К нам подошли Кабанчик с Памфиловым. Санек, отводя взгляд, протянул руку.

— Спасибо, Пашка. Не думал, честно… — Он тряхнул головой. — Думал, хана мне, ребра переломают.

Боковым зрением я следил за Райко, вокруг которого вились Барик, Плям и Заславский, сверлили нас взглядами, перешептывались. Если Кабанчик с Памфиловым к нам переметнутся, эти останутся в меньшинстве, и уже они будут ушки прижимать. Потом, например, после каникул, они сделают вид, что ничего не было, и полезут дружить. Но для начала повоюют, побарахтаются.

— Проехали, — сказал я. — Ты как вообще, цел? Без переломов?

— Синяки только, — скривился Санек.

— Чего они на тебя наехали? — спросил я.

Кабанов позеленел, взгляд его потускнел, и он махнул рукой.

— Расскажи, вдруг проблема решаема? — настаивал я.

— Сам разберусь. Ты ничем не поможешь.

Заговорил Денчик:

— Да ну че тебе? Ну а вдруг. Мало ли.

Я улыбнулся и сказал:

— И правда: мало ли. С тебя не убудет, а вдруг я могу помочь.

— С хера ли тебе мне помогать? — воскликнул он, и его глаза сверкнули гневом.

Мы с Ильей переглянулись. Кабанов отошел к окну, уперся в подоконник. Прозвенел звонок, галдящие ученики разбежались по классам, а наша Елена Ивановна не спешила на классный час. Кабанов мялся и страдал, казалось, он хочет выброситься из окна, перед ним как минимум стояла дилемма — жить или не жить.

Наконец прибежала взмыленная Елена Ивановна, попыталась открыть дверь, но ключ в ее дрожащей руке ходил ходуном, и получилось не с первого раза. Наверное, дрэк ее отчитал, а делает он это в грубой форме, ему плевать, виновен отчитываемый или нет. Главное — на ком-то сорвать злость.

Мы расселись по местам и приготовились слушать. Я отметил, что Кабанов пересел от Райко на наш ряд, на шестую парту, где иногда появлялся Синцов. Денчик так и остался с Заславским позади Барановой. Чую, начнется перетягивание Памфилова из клана в клан.
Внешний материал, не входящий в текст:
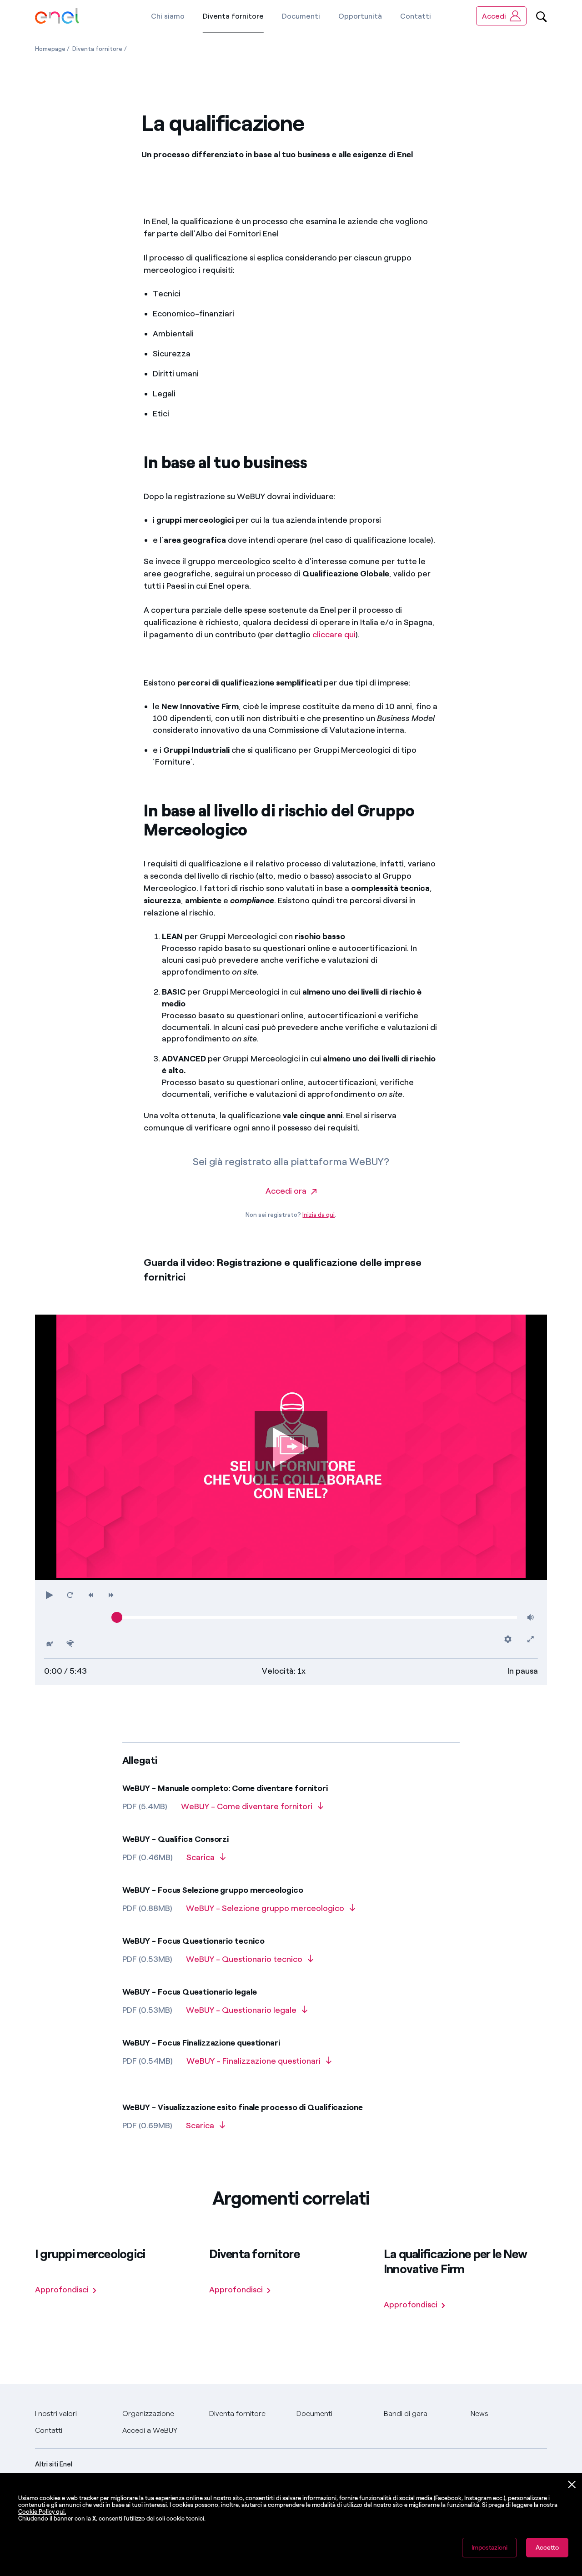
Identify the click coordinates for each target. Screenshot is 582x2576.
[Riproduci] (291, 1447)
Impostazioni (489, 2547)
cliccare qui (334, 635)
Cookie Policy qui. (42, 2511)
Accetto (547, 2547)
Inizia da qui (318, 1214)
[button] (50, 1595)
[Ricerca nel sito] (541, 16)
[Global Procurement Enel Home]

Громыхнув стулом, поднялся Кабанов, откашлялся и сказал сиплым от волнения голосом:

— Елена Ивановна, можно мне сделать заявление?

— Давай, Саша, в конце урока, — выцветшим голосом произнесла она и обратилась к нам: — Прошла неделя учебы, за это время девятый «Б» поучаствовал в двух массовых драках и устроил одну поножовщину. Геннадий Константинович сделал мне выговор с занесением в трудовую…

— За что? — возмущенно вскочил Памфилов. — Мы не виноваты! На нас напали — мы защищались!

Учительница жестом велела ему садиться. Сейчас заладит о том, какие мы безответственные, ПТУ и СИЗО по нам плачут.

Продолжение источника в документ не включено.